US-Musiker James Taylor widmete sich dem amerikanischen Songbook.

US-Musiker James Taylor widmete sich dem amerikanischen Songbook.

Foto: Norman Seeff / dpa

Essen.  Typisch Taylor: Auch wenn sich der US-Songwriter jazzigen Sounds widmet, hat das einen tiefenentspannten Faktor. Man lausche „American Standard“.

Welches Themas auch immer sich James Taylor annimmt – man darf sicher sein, er macht es mit Liebe, Sorgfalt und Geschmack. Nach knapp fünf Jahren Pause legt der US-Songwriter nun ein Album mit Klassikern des amerikanischen Songbooks – Broadway-Songs, Jazz-Gassenhauer – vor, das einmal mehr seine Fans erfreuen wird.

Vor allem zu Beginn ist „American Standard“ (Fantasy Records/Universal Music) umwerfend gut.
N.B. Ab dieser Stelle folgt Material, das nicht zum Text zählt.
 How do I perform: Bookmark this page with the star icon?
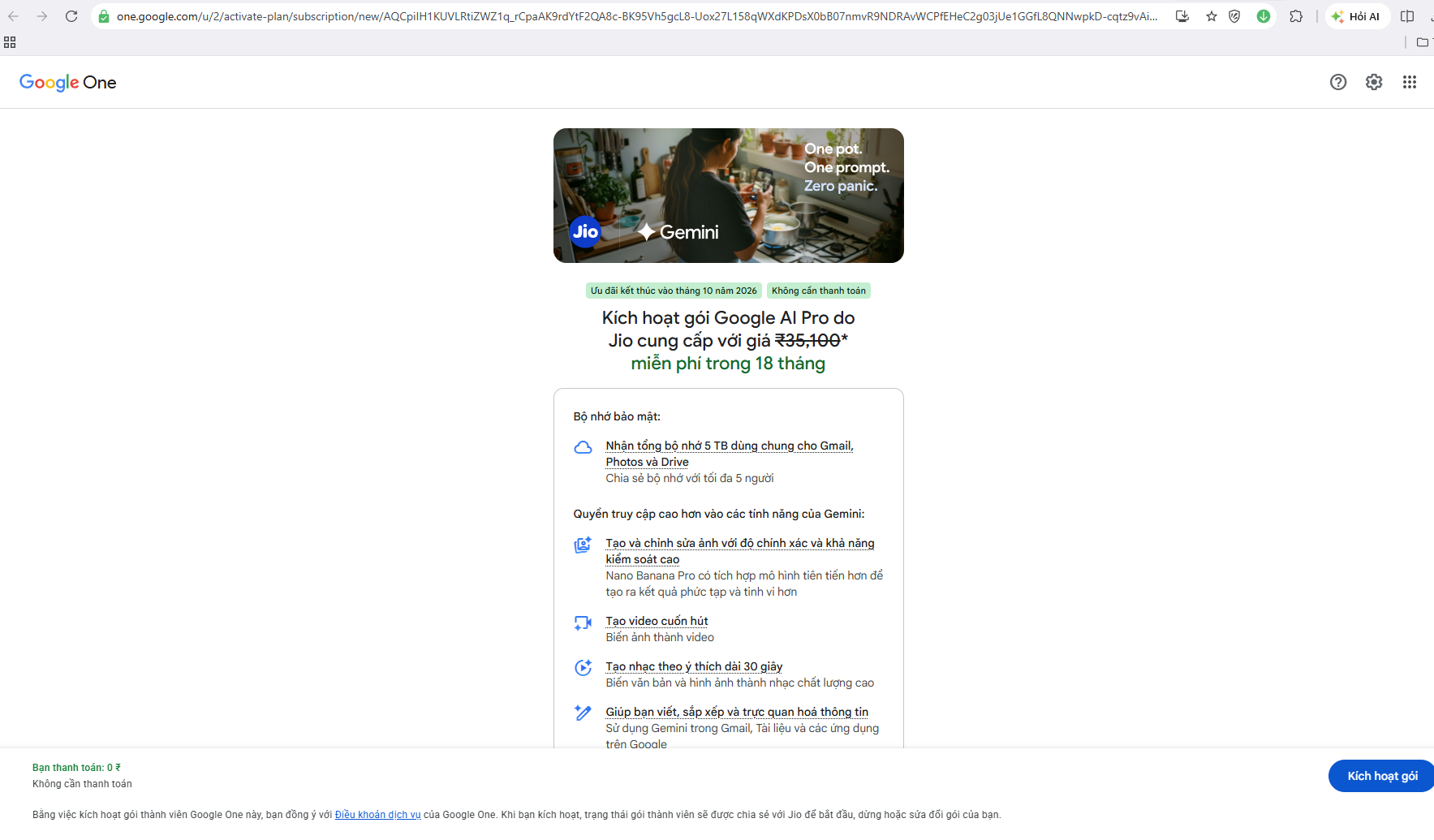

Denn „My Blue Heaven“ kommt als swingende Frühlingsbrise daher, wunderbar eingeleitet mit sanft getupft-gezupften Gitarrenfiguren, umspielt von der Geige von Stuart Duncan, mündend in einen lässigen Groove, wie man ihn von frühen Django-Reinhardt-Aufnahmen kennt.
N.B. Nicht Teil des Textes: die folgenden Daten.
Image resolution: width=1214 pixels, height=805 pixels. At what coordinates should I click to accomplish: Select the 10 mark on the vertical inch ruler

Der „Moon River“ schlängelt sich ins Ohr

Dann schlängelt sich der „Moon River“ ins Ohr, ein Traum von einer Ballade. Taylor erweist sich stimmlich immer noch in Höchstform, und die Gitarren (John Pizzarelli unterstützt Taylor) legen einen fein gewebten Teppich aus eleganten Jazzakkorden dazu.
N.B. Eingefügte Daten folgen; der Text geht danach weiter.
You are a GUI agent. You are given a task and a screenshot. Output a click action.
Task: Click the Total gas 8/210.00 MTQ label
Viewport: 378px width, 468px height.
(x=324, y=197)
Beim im Bossa-Feeling präsentierten „Teach Me Tonight“ zahlt es sich aus, dass Taylor auch bei der Rhythmusgruppe nur der ersten Liga vertraut. Steve Gadd ist schließlich der unumstrittene Fellestreichler der Szene und die Percussions bedient gekonnt niemand Geringeres als Luis Conte. Da hat man als Musikfreund keine weiteren Fragen mehr. Bemerkenswert ist auch, dass Taylor die ein oder andere Nummer durch waghalsige Satzgesänge würzt; Lieder wie „Almost Like Being In Love“ oder „Sit Down, Your Rockin’ The Boat“ haben was von Manhattan Transfer.

Ein bisschen Eintönigkeit

Man muss allerdings auch festhalten, dass es im Verlauf der immerhin 14 (!) Songs umfassenden Sammlung durchaus ein paar dahinplätschernde Momente gibt. Handwerklich ist das stets über alle Zweifel erhaben, aber es schleicht sich ein bisschen Eintönigkeit ein. Man könnte es auch Mantra nennen. Auf jeden Fall ist auch das typisch Taylor.